Public Companies Act 1767
- Parliament of Great Britain
- Long title: An Act for regulating the Proceedings of certain publick Companies and Corporations, carrying on Trade or Dealings with Joint Stocks, in respect to the declaring of Dividends; and for further regulating the Qualification of Members for voting in their respective General Courts.
- Citation: 7 Geo. 3. c. 48
- Territorial extent: Great Britain

Dates
- Royal assent: 29 June 1767
- Commencement: 1 August 1767
- Repealed: 31 July 1964

Other legislation
- Amended by: Statute Law Revision Act 1887; Statute Law Revision Act 1888;
- Repealed by: Statute Law Revision Act 1964

Status: Repealed

Text of statute as originally enacted

= Public Companies Act 1767 =

Act of the Parliament of Great Britain

The Public Companies Act 1767 (7 Geo. 3. c. 48) was an act of the Parliament of Great Britain that prohibited shareholders voting in public companies, unless they had held shares for six months.
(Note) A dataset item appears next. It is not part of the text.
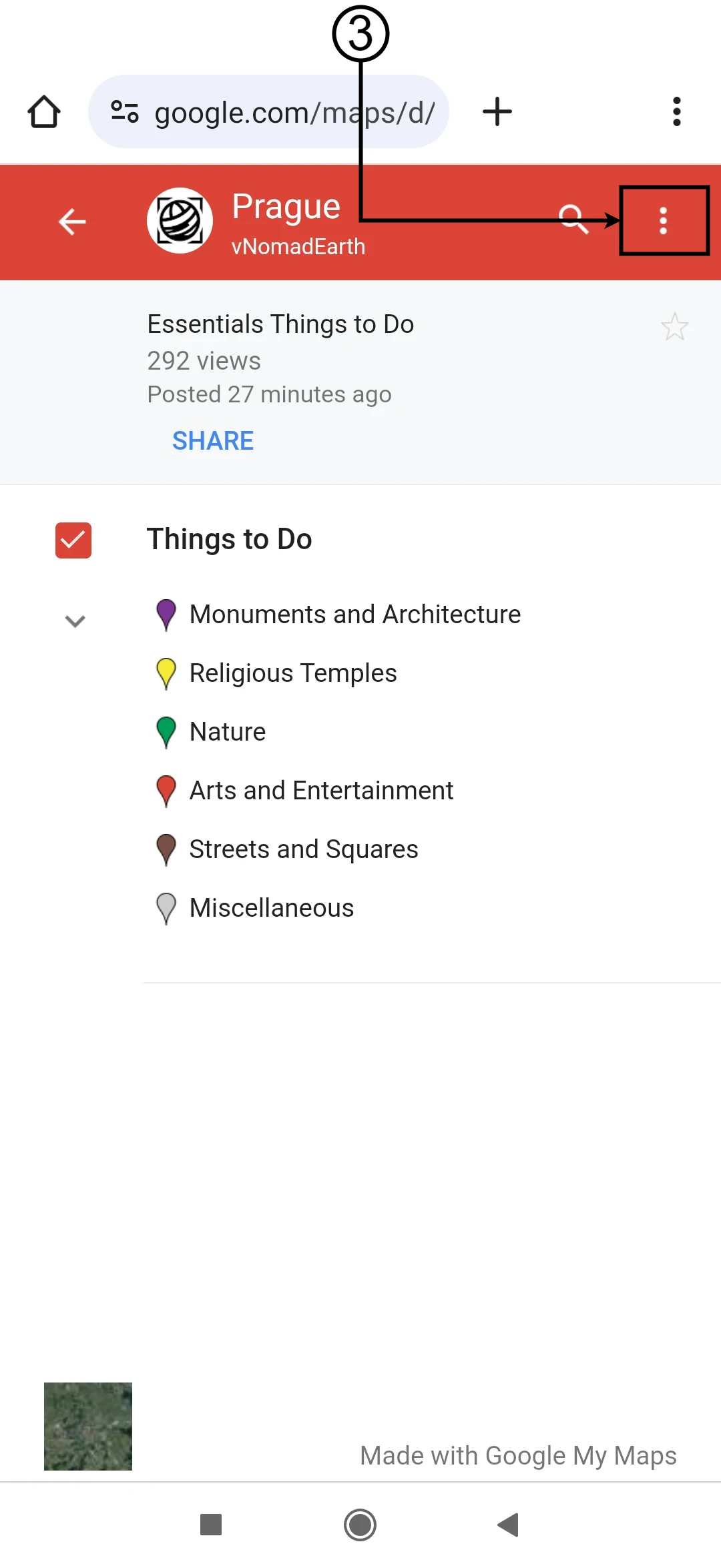Search the Prague map

pos(573,219)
It was intended to stop vote splitting, so as to retain greater equality among members of companies.

== Provisions ==

An Act for regulating the Proceedings of certain Public Companies and Corporations carrying on Trade or Dealings with Joint Stocks, in respect to the Declaring of Dividends; and for further regulating the Qualification of Members for voting in their respective General Courts.
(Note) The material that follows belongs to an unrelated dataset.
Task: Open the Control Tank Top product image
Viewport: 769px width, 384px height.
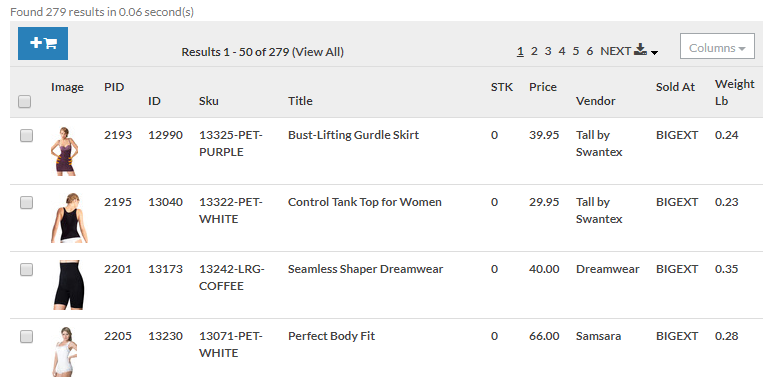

Whereas by virtue of divers Acts of Parliament, and of Royal Charters founded thereupon, certain publick companies or corporations have been instituted for the purpose of carrying on particular trades or dealings with Joint Stocks; and the Management of the Affairs of such Companies has been vested in their General Courts, composed of the Members at large of such Companies respectively; in which General Courts every Member of each respective Company, possessed of such Share in the Stock of the Company as in and by the said Acts of Parliament and Charters is limited with regard to each of the said Companies respectively, is qualified and intitled to give a Vote or Votes: And wheras of late Years a most unfair and mischievous Practice has been introduced, of splitting large Quantities of Stock, and making separate and temporary conveyances of the parts thereof for the Purpose of multiplying or making occasional Votes immediately before the time of declaring a Dividend, of chusing Directors, or of deciding any other important Question; which practice is subversive of every Principle upon which the Establishment of such General Courts is founded, and if suffered to become general, would leave the permanent Interest of such companies liable at all times to be sacrificed to the partial and interested views of a few, and those perhaps temporary Proprietors: Be it therefore enacted...
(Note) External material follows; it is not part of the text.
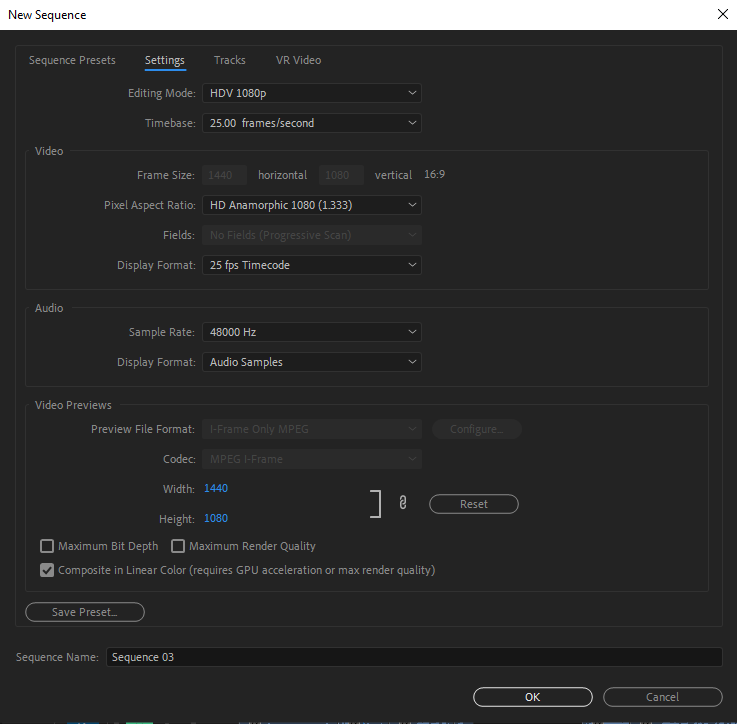Open the Editing Mode dropdown

click(x=311, y=93)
... no member of any of the said Publick Companies or Corporations, instituted for the Purpose aforesaid, shall be deemed qualified to vote, or be admitted to give any Vote or Votes, in any General Court of any such Company, in respect of any Stock transferred to him, her or them... until he, she or they, shall have been possess of such Stock six Calendar Months; unless such Stock shall have been acquired or shall have come by Bequest or by Marriage, or by Succession to an Intestate’s Estate, or by the Custom of the City of London, or by any Deed of Settlement after the Death of any Person who shall have been intitled for Life to the Dividends of such Stock.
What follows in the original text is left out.